Weltanschauliche Ausrichtung Basis der Fraktionen
Das Europaparlament wird jeweils für fünf Jahre gewählt. Es vertritt die Interessen der Bevölkerung der Mitgliedstaaten und ist kein unwichtiges politisches Gremium. Seit seiner Gründung 1958 hat es stetig an Bedeutung und Mitbestimmung zugewonnen. Es diskutiert über alle wichtigen Themen, beschließt Richtlinien und Verordnungen, die den Kurs Europas bestimmen, entscheidet mit über den Haushalt und - abhängig vom Wahlergebnis - auch über die Besetzung der mächtigen EU-Kommissionspräsidentschaft.
Für die parlamentarische Arbeit haben sich die 705 MdEPs in sieben Fraktionen zusammengeschlossen, die jeweils eine ähnliche weltanschauliche Ausrichtung haben und mindestens 25 Mitglieder (3%) aus einem Viertel der 27 Länder haben müssen. Einen Fraktionszwang gibt es dabei allerdings nicht, was dazu führen kann, dass sich die Bündnisse im Einzelfall verschieben.

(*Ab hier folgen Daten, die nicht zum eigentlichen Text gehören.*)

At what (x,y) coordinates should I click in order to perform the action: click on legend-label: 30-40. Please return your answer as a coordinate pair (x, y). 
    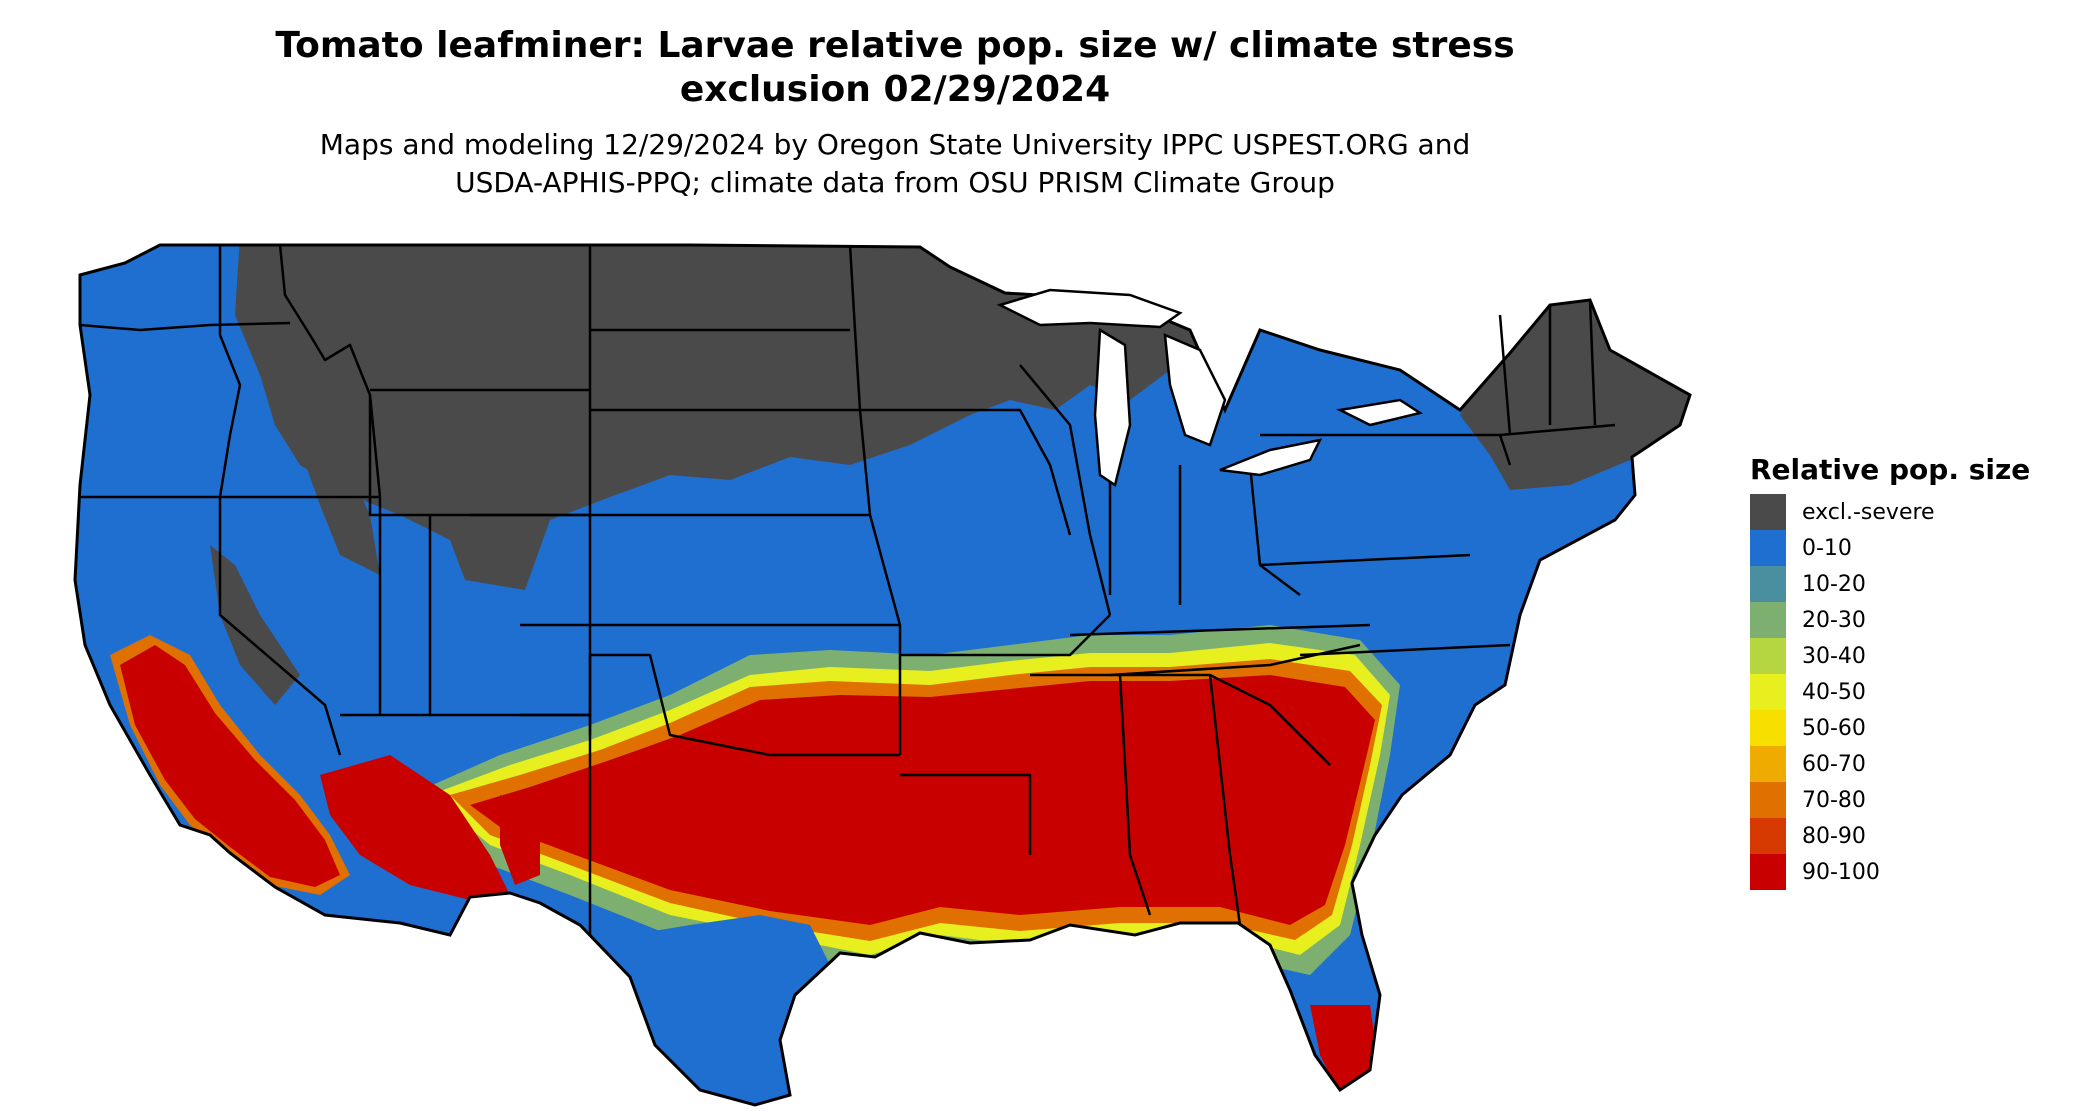
    Looking at the image, I should click on (1834, 656).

Rechtspopulisten und Euroskeptiker finden sich vor allem in den beiden Fraktionen EKR (Europäische Konservative und Reformer) und ID (Identität und Demokratie) sowie in der Gruppe der Fraktionslosen.
Die EKR ist ein Zusammenschluss konservativer und EU-skeptischer Parteien aus 16 Ländern. Sie setzt sich für eine Begrenzung der EU-Kompetenzen, Subsidiarität und wirtschaftliche Liberalisierung ein, fordert mehr „Eurorealismus“ und eine restriktivere Asylpolitik. Hier sind besonders stark die polnische PiS, die Frattelli d’Italia und die spanische Vox-Partei vertreten.
Die ID-Fraktion setzt sich aus Mitgliedern rechtspopulistischer, nationalistischer, EU-skeptischer und rechtsradikaler Parteien aus neun Ländern zusammen. Darunter die italienische Lega, das französische Rassemblement National, die deutsche AfD, die Schwedendemokraten und die österreichische FPÖ. Sie setzt sich für nationale Souveränität, eine restriktive Einwanderungspolitik und einen begrenzten Einfluss der Europäischen Union ein.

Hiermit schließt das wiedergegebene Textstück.